China on Monday cancelled plans to sell Beijing Olympics tickets to the public as the number of coronavirus cases in the country reached its highest level since March 2020.
Beijing 2022 chiefs said they will instead "organise spectators to watch the Games on-site", without explaining how they will be selected.
The pandemic-postponed Tokyo Olympics were held almost entirely behind closed doors last summer, and Tokyo 2020 CEO Toshiro Muto said his experience had shown the Games can thrive even without full stands.
"I think it's preferable to have fans at an Olympics, but I don't think the meaning of hosting it was lost just because antivirus measures meant fans couldn't be there," he told AFP.
"In our digital society, people can watch as if they are in stadiums.

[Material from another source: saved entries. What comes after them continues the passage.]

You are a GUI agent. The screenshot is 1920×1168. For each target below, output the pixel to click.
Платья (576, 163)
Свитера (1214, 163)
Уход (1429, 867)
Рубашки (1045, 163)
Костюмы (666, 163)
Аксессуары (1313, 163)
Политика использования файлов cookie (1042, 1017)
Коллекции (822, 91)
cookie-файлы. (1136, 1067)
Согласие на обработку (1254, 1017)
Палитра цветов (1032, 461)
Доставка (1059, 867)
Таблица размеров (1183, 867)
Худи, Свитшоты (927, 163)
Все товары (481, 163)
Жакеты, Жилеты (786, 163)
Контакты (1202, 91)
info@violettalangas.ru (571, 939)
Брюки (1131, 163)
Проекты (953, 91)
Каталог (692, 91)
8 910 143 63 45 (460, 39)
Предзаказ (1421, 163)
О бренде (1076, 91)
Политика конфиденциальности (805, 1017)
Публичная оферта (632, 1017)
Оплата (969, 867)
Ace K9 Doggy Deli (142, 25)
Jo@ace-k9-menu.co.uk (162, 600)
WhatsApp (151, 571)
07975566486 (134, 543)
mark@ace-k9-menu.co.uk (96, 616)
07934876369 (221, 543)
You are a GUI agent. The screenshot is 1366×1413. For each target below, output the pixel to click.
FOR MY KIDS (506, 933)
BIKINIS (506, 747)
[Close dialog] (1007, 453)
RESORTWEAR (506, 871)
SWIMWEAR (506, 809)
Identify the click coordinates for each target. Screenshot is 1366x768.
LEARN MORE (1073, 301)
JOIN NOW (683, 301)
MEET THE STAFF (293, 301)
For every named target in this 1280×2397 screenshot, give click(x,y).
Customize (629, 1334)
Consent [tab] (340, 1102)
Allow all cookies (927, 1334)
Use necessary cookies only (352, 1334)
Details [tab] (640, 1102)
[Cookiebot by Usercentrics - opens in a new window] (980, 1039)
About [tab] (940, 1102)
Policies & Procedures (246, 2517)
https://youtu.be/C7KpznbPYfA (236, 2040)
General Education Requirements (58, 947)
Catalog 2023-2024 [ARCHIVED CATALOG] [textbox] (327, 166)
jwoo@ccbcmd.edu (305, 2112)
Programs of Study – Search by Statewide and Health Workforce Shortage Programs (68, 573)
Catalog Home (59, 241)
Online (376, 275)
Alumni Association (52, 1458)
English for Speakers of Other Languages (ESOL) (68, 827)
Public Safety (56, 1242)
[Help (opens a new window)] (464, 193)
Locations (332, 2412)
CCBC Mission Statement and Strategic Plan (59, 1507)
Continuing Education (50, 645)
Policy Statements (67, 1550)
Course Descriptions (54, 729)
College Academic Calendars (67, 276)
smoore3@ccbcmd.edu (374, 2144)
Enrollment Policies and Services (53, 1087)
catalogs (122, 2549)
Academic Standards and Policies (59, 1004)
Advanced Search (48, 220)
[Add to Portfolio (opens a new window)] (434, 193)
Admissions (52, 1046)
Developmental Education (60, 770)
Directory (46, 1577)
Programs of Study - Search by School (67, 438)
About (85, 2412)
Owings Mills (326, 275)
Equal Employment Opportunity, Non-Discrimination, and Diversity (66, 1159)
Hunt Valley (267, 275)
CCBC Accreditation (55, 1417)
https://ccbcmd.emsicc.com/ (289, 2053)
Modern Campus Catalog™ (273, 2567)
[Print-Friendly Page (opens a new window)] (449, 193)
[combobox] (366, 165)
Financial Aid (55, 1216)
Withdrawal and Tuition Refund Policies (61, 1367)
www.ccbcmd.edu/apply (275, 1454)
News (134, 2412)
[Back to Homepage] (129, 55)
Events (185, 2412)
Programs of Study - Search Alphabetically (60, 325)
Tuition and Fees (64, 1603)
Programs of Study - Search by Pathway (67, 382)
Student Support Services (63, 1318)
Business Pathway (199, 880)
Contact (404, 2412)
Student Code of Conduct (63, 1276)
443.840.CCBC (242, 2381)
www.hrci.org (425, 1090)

Make no mistake, that emotion still comes across."
Beijing organisers have planned a raft of antivirus measures in a bid to keep the virus out.
Athletes, support staff, volunteers and media will all be kept in a tightly controlled "closed loop" bubble separating them from the rest of the population.
They will also have to undergo daily virus tests and wear a high-spec mask at all times.
The strict measures are a continuation of those developed and implemented at the Tokyo Games -- and Muto warned they may still be needed at the 2024 Paris Olympics.
"I don't think anyone can say for sure how the virus situation is going to develop from now on," he said.
"There are still more than two years to go until the Paris Games so my hope is that things will be back to normal by that time.
"That's my hope, but you never know until the time comes."
- 'No regrets' -
Muto said he hoped Beijing and Paris would learn from Tokyo's experience dealing with the virus, which forced the event to be delayed by a year.
Athletes and officials have already started to land in Beijing, immediately entering the bubble.
Unlike in Tokyo, where local volunteers, contractors and journalists could go in and out of the bubble, nobody will be able to leave Beijing's closed loop during the Games.
Muto defended Tokyo's handling of the Summer Games, which were dogged by protests and low public approval rates in the months before they began.
"I don't have any regrets at all -- the majority of people said afterwards that they were glad we held the Games," Muto said.
"That's not to say that everything went well. One thing we can reflect on is that we didn't confront public unease over hosting the Games -- we didn't explain things in a way that reassured them it was going to be OK."
Muto cited a Japanese government report released last month that found the Tokyo Olympics did not contribute to the spread of the virus among the general population.
But he acknowledged it was "not clear" whether the public would support another Japanese Olympic bid.
Sapporo, on the northern island of Hokkaido, is bidding to host the 2030 Winter Games.
The city, which hosted the 1972 Games, will launch a survey throughout Hokkaido this spring to gauge public sentiment.
Sapporo slashed its projected costs for hosting the event by about a quarter last November, amid fears of a public backlash after the ballooning cost of the Tokyo Games.
"They will be doing various things from now on to gain the understanding of the people of Hokkaido, and it could come down to the result of that," said Muto.
"Sapporo hosted the Winter Olympics at the same site 50 years ago and personally I think it would be wonderful if they can host it again half a century later."